What does ClassName& as a return type mean?

Question

I try to understand the following code (taken from here ):

template <class T> class auto_ptr
{
    T* ptr;
public:
    explicit auto_ptr(T* p = 0) : ptr(p) {}
    ~auto_ptr()                 {delete ptr;}
    T& operator*()              {return *ptr;} // <----- The problematic row.
    T* operator->()             {return ptr;}
    // ...
};

I cannot understand what do we mean when we use T& as a return type of a function. If T is a pointer to an integer (or any other type), then I would interpret T& as integer (or any other corresponding type). But in the above given code T is not a pointer. T is a class, and one of its members ( ptr ) is a pointer to objects of this class but T is not a class of pointers. So, what does T& as a return type mean?

Answer 1

It means the same as outside the context of a function's return type, ie T& is a reference to T . In this case, the function returns a reference to an object of type T that the caller can use to observe (and also alter, if T is not const -qualified) the referenced object.

Answer 2

T& is simply a reference to type T . the function returns a reference to an object of class T .

Answer 3

T is a class, and one of its members (ptr) is a pointer to objects of this class but T is not a class of pointers.

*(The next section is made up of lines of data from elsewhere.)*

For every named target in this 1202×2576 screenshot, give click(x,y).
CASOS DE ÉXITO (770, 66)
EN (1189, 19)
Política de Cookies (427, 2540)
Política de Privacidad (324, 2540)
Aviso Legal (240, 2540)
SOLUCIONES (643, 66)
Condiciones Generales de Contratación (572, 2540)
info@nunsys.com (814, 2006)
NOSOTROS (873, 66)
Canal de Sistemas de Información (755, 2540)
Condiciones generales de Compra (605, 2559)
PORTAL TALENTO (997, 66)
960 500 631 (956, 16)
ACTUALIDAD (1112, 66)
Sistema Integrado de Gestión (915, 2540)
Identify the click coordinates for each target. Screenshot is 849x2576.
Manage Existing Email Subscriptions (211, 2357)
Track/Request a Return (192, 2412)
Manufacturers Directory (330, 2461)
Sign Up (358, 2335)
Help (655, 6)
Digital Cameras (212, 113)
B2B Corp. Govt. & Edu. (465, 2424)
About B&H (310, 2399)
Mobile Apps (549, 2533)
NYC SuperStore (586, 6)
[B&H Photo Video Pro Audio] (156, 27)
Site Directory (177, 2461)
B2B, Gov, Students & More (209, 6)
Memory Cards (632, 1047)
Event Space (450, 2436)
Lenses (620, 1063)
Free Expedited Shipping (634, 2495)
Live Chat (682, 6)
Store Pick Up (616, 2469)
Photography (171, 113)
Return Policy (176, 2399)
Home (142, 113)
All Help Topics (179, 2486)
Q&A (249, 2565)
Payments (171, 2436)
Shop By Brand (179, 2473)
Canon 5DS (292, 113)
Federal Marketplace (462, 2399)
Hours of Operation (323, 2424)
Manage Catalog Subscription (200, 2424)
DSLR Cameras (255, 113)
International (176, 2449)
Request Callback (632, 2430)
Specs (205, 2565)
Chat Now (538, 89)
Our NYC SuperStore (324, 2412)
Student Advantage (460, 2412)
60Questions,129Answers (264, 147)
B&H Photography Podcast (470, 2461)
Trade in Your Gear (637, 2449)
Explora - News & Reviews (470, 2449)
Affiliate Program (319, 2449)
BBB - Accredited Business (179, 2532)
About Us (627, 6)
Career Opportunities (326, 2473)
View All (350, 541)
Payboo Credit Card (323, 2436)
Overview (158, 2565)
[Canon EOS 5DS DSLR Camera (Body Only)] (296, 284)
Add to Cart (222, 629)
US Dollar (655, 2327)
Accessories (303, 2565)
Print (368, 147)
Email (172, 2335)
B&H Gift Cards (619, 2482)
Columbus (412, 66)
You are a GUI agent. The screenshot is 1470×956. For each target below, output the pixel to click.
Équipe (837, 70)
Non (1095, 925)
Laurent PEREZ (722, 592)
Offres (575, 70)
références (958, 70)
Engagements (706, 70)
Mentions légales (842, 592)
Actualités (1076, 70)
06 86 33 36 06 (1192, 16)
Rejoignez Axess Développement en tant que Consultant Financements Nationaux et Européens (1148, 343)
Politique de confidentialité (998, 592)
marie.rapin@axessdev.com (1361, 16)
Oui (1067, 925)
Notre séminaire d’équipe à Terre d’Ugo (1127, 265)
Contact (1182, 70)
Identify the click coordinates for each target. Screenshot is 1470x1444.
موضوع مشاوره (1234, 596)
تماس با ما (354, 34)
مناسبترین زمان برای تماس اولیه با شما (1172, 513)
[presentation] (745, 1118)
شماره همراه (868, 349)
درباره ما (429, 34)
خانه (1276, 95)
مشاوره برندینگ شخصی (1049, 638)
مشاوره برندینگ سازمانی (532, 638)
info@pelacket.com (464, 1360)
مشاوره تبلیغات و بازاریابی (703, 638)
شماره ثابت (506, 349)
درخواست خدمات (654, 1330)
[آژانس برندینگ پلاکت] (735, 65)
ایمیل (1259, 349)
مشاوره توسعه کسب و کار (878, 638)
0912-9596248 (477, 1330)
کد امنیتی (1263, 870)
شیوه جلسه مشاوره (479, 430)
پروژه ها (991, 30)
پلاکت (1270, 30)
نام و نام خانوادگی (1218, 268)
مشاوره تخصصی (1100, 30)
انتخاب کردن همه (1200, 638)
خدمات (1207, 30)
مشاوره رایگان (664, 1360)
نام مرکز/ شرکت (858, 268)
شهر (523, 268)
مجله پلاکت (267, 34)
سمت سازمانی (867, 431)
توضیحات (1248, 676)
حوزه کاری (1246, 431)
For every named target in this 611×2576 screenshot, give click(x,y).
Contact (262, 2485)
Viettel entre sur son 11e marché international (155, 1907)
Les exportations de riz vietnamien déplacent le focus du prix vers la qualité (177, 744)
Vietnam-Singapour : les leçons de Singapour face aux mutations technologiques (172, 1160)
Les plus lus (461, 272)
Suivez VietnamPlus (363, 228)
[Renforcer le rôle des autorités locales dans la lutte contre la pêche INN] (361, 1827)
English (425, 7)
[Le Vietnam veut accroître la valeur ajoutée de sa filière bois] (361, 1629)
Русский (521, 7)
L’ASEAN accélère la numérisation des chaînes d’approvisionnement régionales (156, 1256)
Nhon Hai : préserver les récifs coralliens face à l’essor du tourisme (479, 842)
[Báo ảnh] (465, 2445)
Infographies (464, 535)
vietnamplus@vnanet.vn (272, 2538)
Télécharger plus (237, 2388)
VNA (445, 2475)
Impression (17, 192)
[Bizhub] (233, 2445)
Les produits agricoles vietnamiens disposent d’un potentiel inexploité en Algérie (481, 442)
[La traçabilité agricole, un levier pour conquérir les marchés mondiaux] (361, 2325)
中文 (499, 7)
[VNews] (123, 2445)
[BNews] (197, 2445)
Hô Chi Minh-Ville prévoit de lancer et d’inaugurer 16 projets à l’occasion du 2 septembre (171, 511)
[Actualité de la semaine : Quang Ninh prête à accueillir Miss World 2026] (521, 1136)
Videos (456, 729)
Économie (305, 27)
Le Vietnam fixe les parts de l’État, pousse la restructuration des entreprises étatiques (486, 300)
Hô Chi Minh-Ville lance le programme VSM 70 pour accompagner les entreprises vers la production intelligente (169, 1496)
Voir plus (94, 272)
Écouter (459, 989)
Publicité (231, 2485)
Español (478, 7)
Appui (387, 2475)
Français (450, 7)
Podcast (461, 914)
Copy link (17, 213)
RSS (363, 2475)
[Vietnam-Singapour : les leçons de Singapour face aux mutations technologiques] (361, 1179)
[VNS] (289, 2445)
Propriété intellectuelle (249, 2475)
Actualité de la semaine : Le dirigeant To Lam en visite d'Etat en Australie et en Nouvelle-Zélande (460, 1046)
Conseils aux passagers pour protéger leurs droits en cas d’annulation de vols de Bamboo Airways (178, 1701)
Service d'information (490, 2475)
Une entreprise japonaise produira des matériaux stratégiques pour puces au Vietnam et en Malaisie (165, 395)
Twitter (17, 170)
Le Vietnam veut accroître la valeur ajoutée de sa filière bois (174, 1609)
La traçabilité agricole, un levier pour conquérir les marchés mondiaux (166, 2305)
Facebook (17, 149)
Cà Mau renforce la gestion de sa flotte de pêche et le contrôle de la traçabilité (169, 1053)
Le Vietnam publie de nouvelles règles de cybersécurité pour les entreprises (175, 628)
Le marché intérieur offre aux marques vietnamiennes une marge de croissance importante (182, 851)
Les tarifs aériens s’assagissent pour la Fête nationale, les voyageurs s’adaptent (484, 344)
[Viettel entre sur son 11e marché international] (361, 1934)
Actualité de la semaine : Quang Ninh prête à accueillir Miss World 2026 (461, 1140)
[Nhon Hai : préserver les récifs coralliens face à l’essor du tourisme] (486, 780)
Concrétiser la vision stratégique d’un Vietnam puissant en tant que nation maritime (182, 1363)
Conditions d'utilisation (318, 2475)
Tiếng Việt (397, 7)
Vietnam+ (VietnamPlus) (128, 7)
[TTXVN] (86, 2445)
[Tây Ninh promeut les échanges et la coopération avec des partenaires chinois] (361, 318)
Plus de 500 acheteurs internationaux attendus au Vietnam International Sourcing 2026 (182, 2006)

ptr is not a member of class T . It is a member of class auto_ptr<T> . ptr is a pointer to T . But the fact that T is not a "class of pointers" (whatever that means) does not prevent something being a pointer to a T .

std::string is a class - of strings, not pointers.

std::string str; is an object of class std::string .

&str is the address of str

std::string * ps = &str;

is a pointer to an std::string .

From the top:

template <class T> class auto_ptr is a class template whose sole template parameter is class T . You instantiate the template by specifying some actual class for T and declaring some object of the resulting type:

auto_ptr<std::string> aps;

That gives you another actual class, "auto-pointer-to-string", which is exactly like:

class auto_ptr_to_string
{
    std::string * ptr;
public:
    explicit auto_ptr(std::string * p = 0) : ptr(p) {}
    ~auto_ptr()                 {delete ptr;}
    std::string & operator*()   {return *ptr;}
    std::string * operator->()  {return ptr;}
    // ...
};

And aps is an object defined like that.

The class has a data member ptr , which is a pointer to an std::string .

The class also has an operator:

std::string & operator*()   {return *ptr;}

This operator defines the behaviour that results from applying the '*'-prefix to an object of type auto_ptr<std::string> , eg *aps .

The definition of the operator tells you that it returns a reference to an std::string , and that the std::string referred to by this reference is *ptr , which means "the one referred to by the data member ptr ".

So:

auto_ptr<std::string> aps(new std::string("Get it?"));

constructs an auto_ptr<std::string> called aps and the constuctor initializes the data member aps.ptr with a pointer to a dynamically allocated std::string containing "Get it?".

And:

std::string s = *aps;

according to the definition of auto_ptr<std::string>::operator*() , declares an std::string s and initializes it with the std::string referred to by aps.ptr , namely that one containing "Get it?"

Finally the class T syntax for template parameters does not actually restrict their values to classes: auto_ptr<int> , for example, is fine, though int is not a class type. And I reiterate Mike Seymour's comment about auto_ptr being a bad old thing.